The agency rejected the suggestion that the presumption

be limited to the so-called "angle of critical deformation"--a

smaller angle, within the angle of draw, that measures the

inclination from the edge of the underground mining area to

the surface point exhibiting the "maximum tensile strain" or

stretching. See 60 Fed. Reg. at 16,738. (Dr. Peng, a leading

expert in the field, estimates that the angle of critical deformation is on average 10 degrees smaller than the angle of

draw.
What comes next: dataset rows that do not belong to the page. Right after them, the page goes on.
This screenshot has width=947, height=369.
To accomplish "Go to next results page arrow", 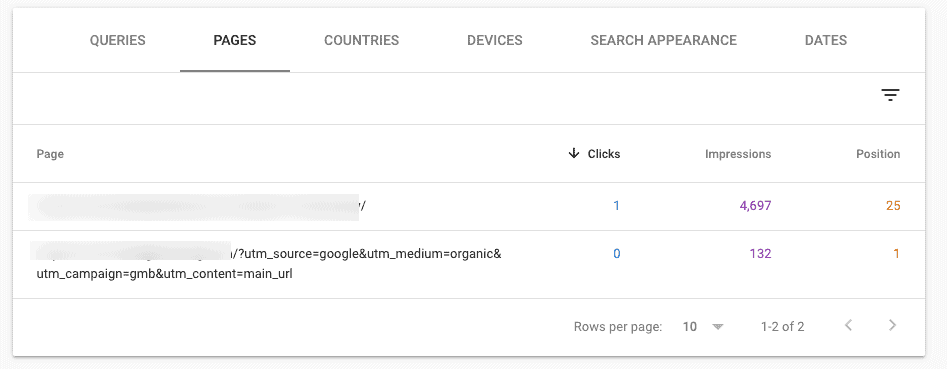I will 893,326.
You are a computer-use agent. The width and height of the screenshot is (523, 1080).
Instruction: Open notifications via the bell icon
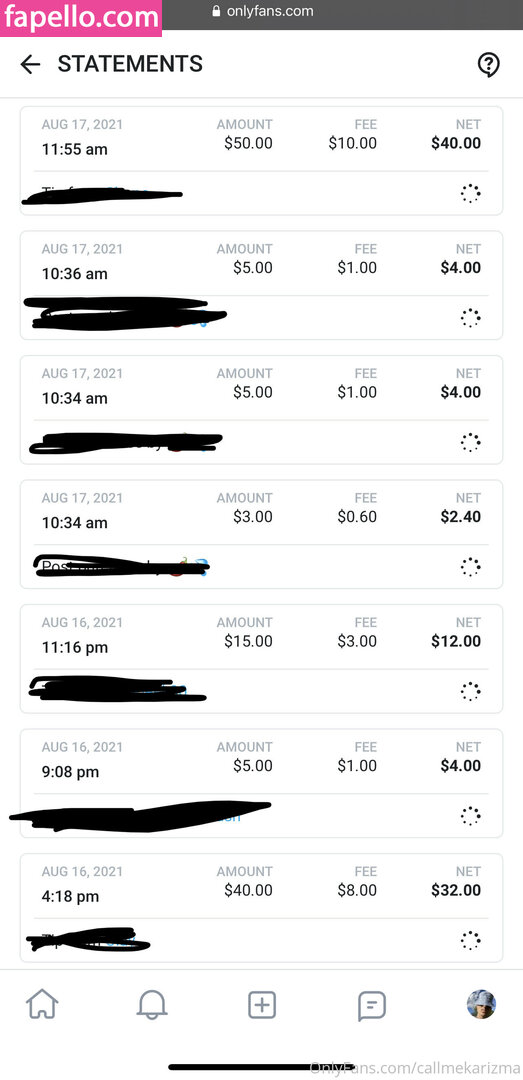click(x=152, y=1005)
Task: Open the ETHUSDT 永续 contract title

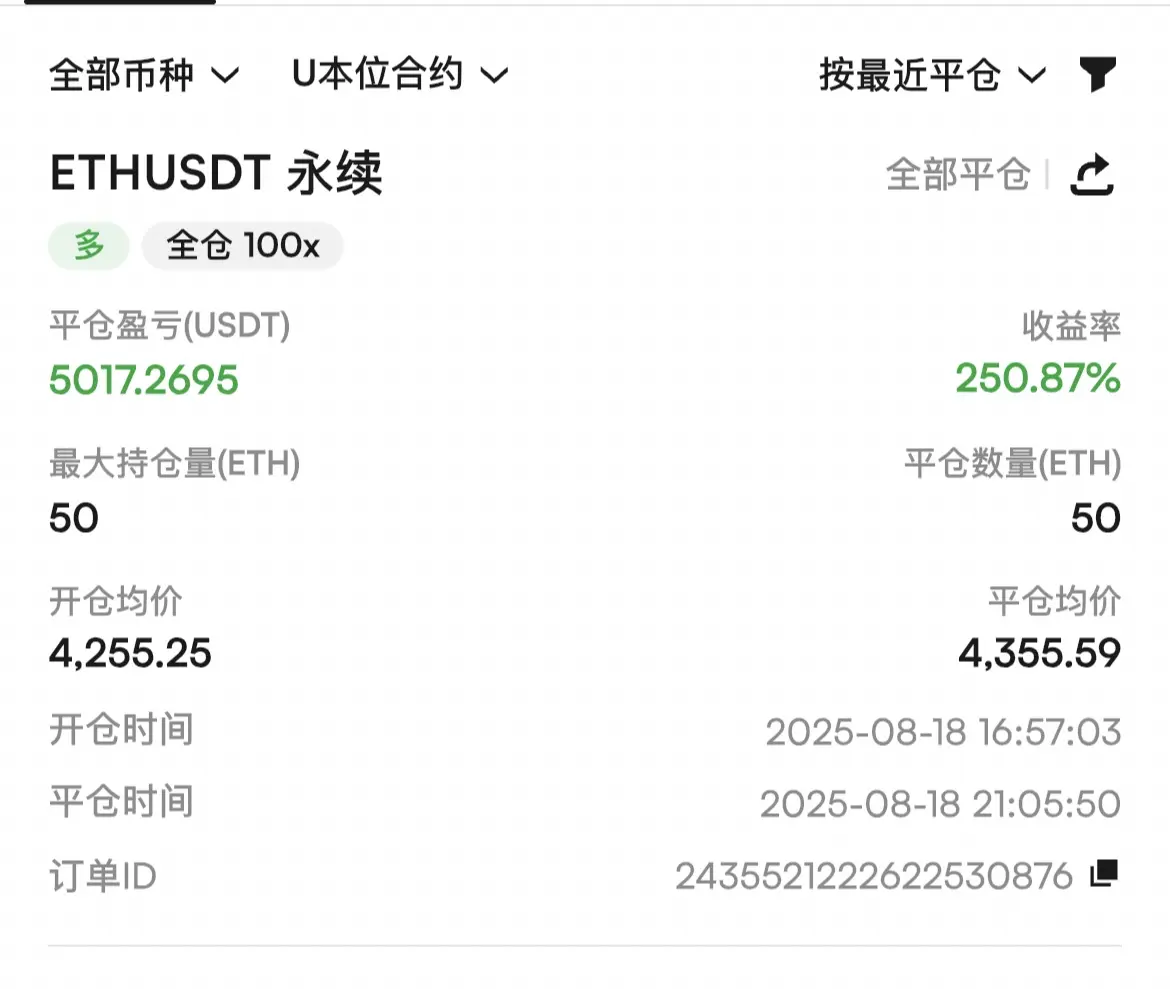Action: coord(216,173)
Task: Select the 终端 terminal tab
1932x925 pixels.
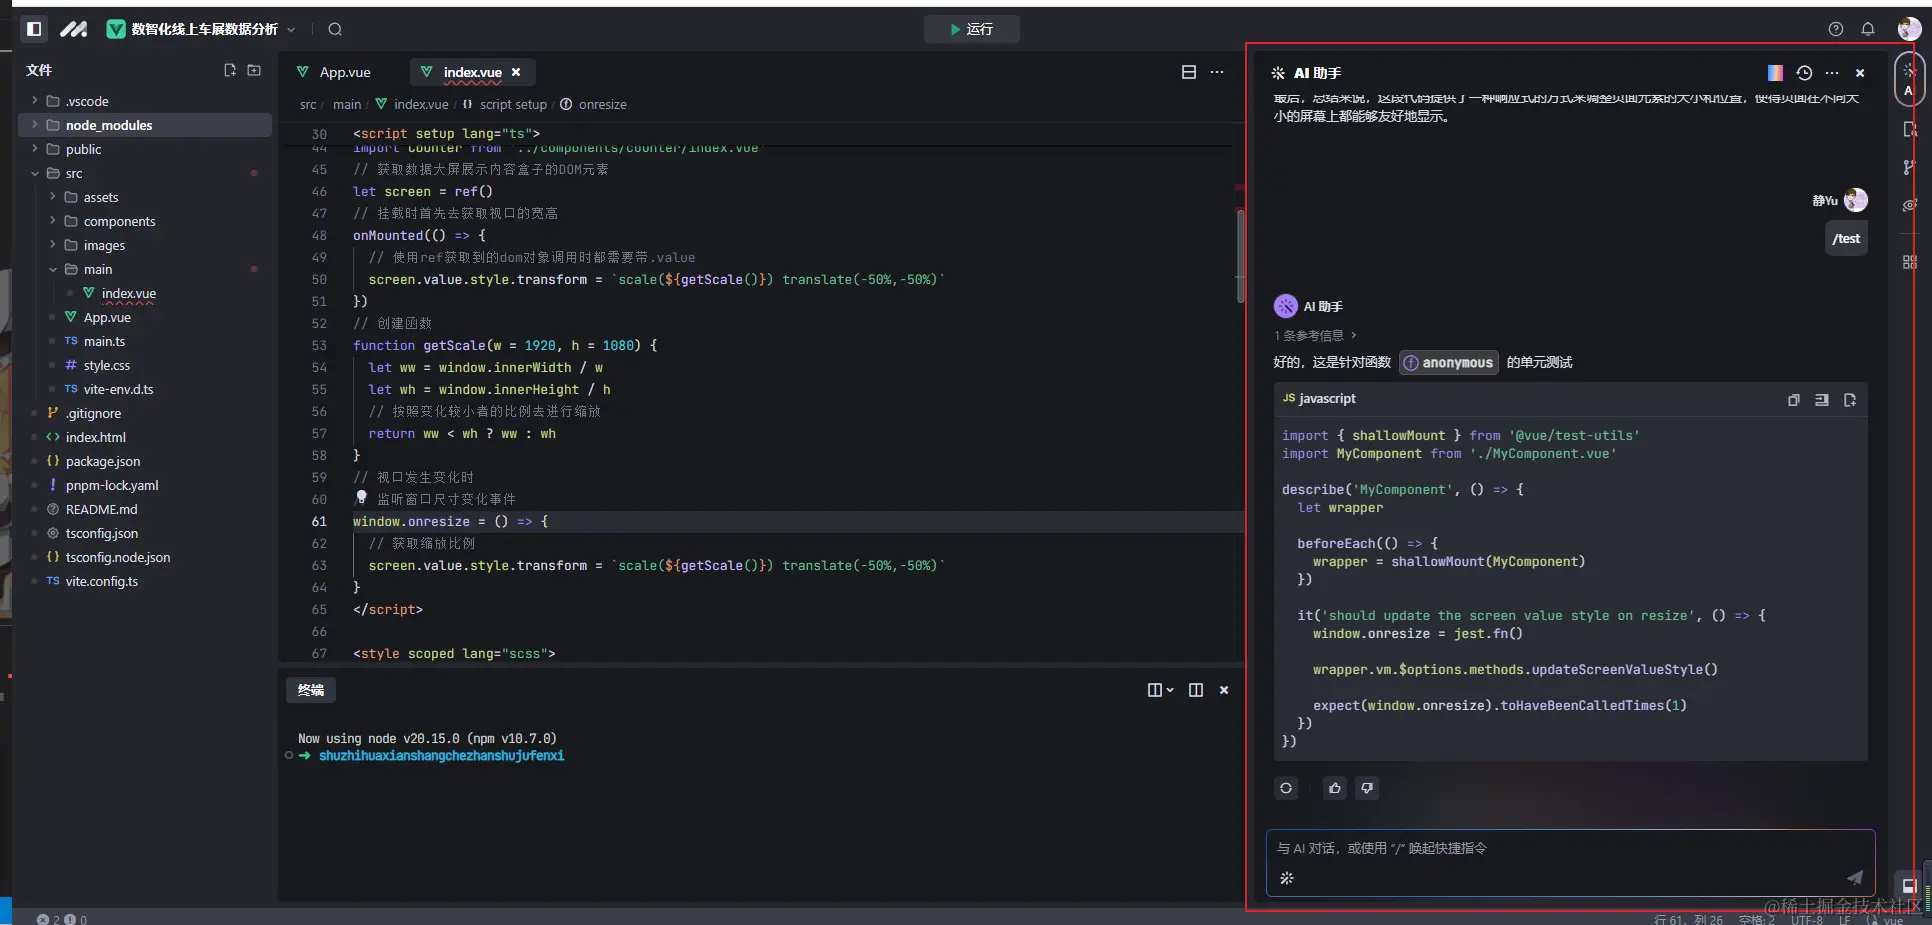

See Peng at 423.) Although the government concedes

that subsidence-caused damage to structures within the angle

of critical deformation portion of the angle of draw is more

likely to occur than in the portion of the angle of draw beyond

the angle of critical deformation, it contends that its decision

to use the entire angle of draw is justified on "possibility"

grounds--the larger angle defines the "outer boundary of

subsidence displacement that may occur at the surface."

(Neither in its brief nor in the preamble to the final rule, see

60 Fed. Reg. at 16,738-39, we should note, has the government offered any scientific support for even the possibility of

subsidence-caused damage within the angle of draw.)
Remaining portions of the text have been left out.